Anyone offering white-label email services to marketing agencies?

Hey everyone,

My email marketing business works mainly through partnerships with other marketing agencies right now. They handle getting the clients and I take care of all the actual work.

Some projects are complete packages where I handle everything like making sure emails get delivered, creating designs, writing copy and more. Other times it might just be setting up their system once or building a single email sequence.

This partnership model has been working really well for me, especially when working with digital agencies in Australia. I’m actually talking to a few more potential partners too.

Just curious if anyone else here has a similar setup or has tried doing white-label work for other digital marketing agencies? Would love to hear about your experiences.

this model literally saved my business during covid. i was doing direct client work before, but agencies pay more consistently and give you steady volume. just don’t put all your eggs in one basket - i made that mistake when my biggest agency suddenly went in-house and i almost got screwed. now i keep 4-5 agency relationships going so if one drops off, i’m still good.

White-label email services are super profitable once you get the operations dialed in. I’ve run this for two years - the secret is setting hard boundaries upfront. The tech stuff isn’t hard, but managing expectations when agencies overpromise to their clients? That’s brutal. You’ll constantly get scope creep requests, and agencies never get why compliance rules aren’t optional. Game changer for me was ditching custom quotes and going with standard packages instead. Basic automation, advanced sequences, full campaign management - each with set deliverables and deadlines. Way easier to scale when you’re not starting from scratch every time. Plus client retention is actually better through agencies than going direct. That extra layer between you and the end client creates more stability.

Partnership models work, but real money comes from systems that scale across multiple agencies.
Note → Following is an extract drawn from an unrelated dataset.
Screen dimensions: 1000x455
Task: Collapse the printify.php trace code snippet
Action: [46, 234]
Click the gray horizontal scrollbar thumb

I’ve run white label services for agencies since 2019. Treat it like enterprise software - build once, deploy everywhere. Most people still do custom work for each client, which kills margins.
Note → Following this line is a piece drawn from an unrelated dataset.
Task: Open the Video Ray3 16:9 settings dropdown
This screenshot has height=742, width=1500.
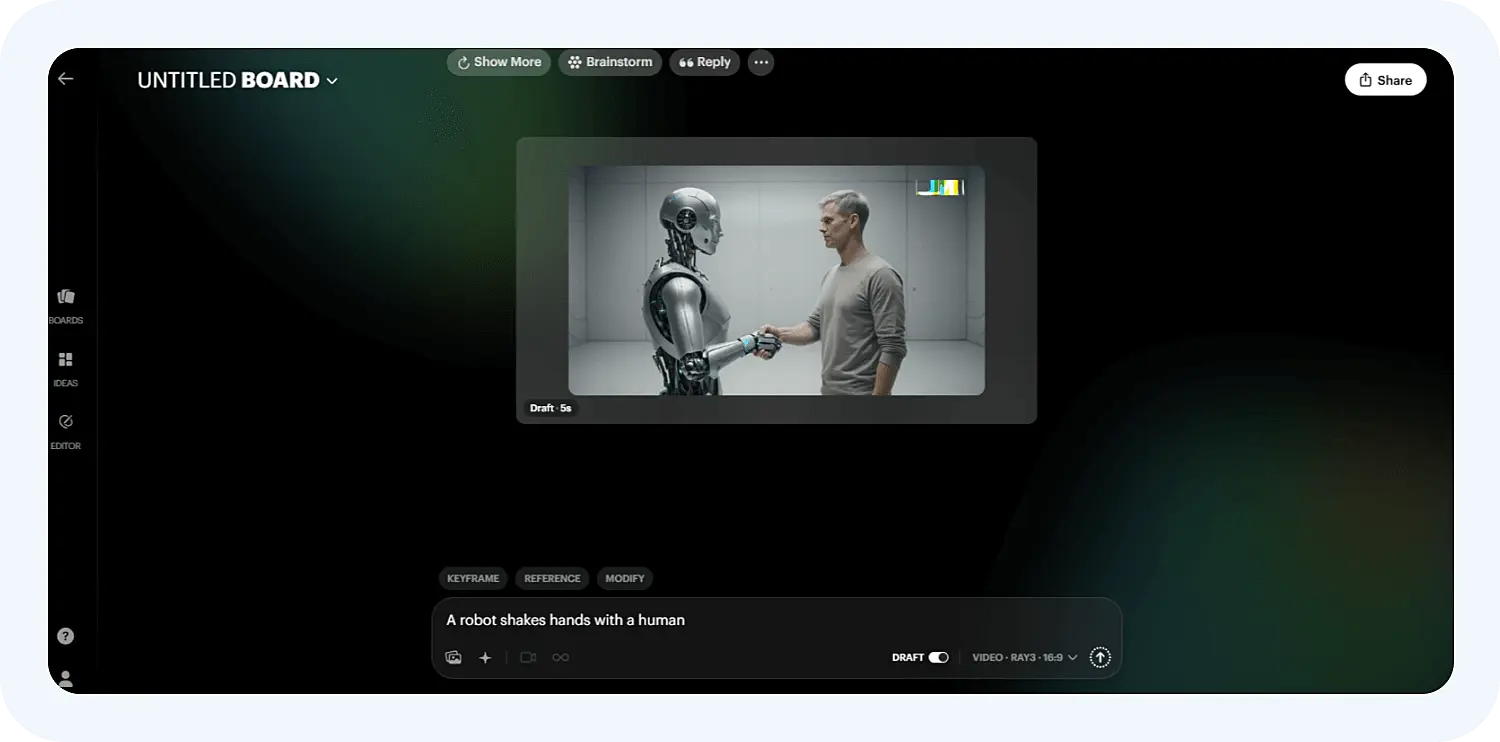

Standardized workflows and automation changed everything for me. I can onboard new agency partners in 48 hours instead of weeks of back and forth.
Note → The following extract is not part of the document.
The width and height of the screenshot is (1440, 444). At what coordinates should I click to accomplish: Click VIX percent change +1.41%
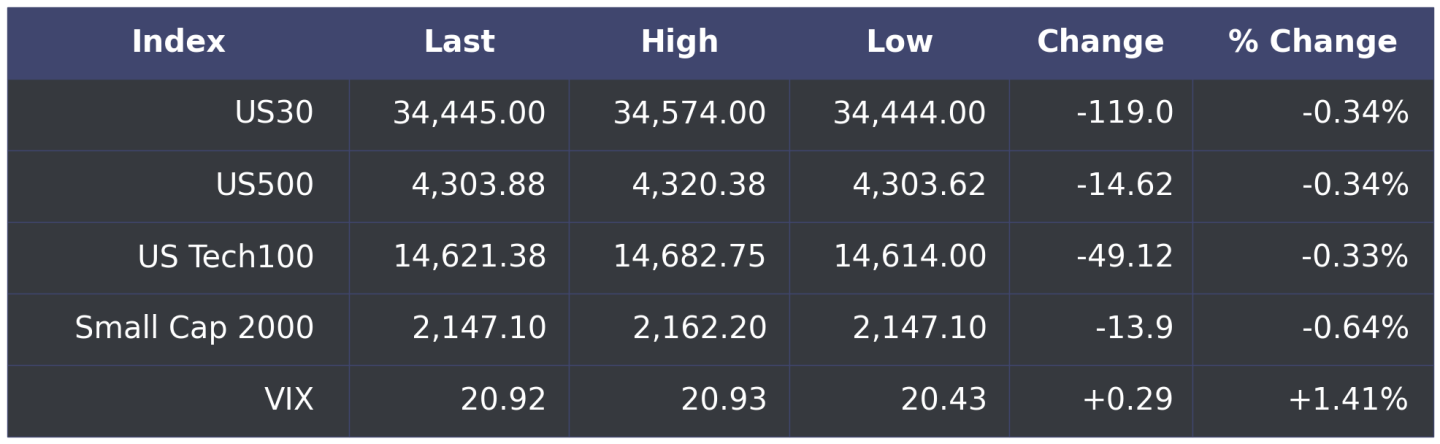1347,400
Australia’s a solid market like others mentioned. Don’t ignore compliance though - GDPR, CAN-SPAM, and local privacy laws will bite you. One agency almost lost a major client because they didn’t understand double opt-in requirements.

This breakdown of white label approaches might help your scaling plans:

Document everything. When agencies switch account managers every six months, clear processes save you from explaining the same technical details repeatedly.

Been there - it’s one of the best business models if you can execute properly.

Ran something similar for 3 years before my current gig. Biggest lesson: be transparent about pricing upfront or you’ll get endless headaches. Had one agency partner constantly asking for “small tweaks” that became full redesigns.

Deliverability is where you really shine. Most agencies talk big but don’t know squat about IP warming, domain authentication, or list hygiene. Once you’re consistently hitting inboxes while their old campaigns hit spam folders, you’re golden.

Watch out though - some agencies will try stealing your processes once they see the margins. Happened to me twice. Now I keep all technical infrastructure locked down and only give them reporting dashboards.

Australia’s solid for this. Worked with Melbourne and Sydney agencies - way more professional than most US partnerships I’ve had.

Started white-label email services eighteen months ago after getting burned out with small business owners who never paid. Agency work’s been way smoother financially, but you need different skills. Communication matters more since you’re the middleman between agency and their client. Wish I’d known earlier - agencies love throwing around tech terms they don’t get, so you do tons of unpaid education. But once they trust you, they give you complete control over strategy and execution. Revenue’s more predictable too since most want ongoing relationships, not one-off projects.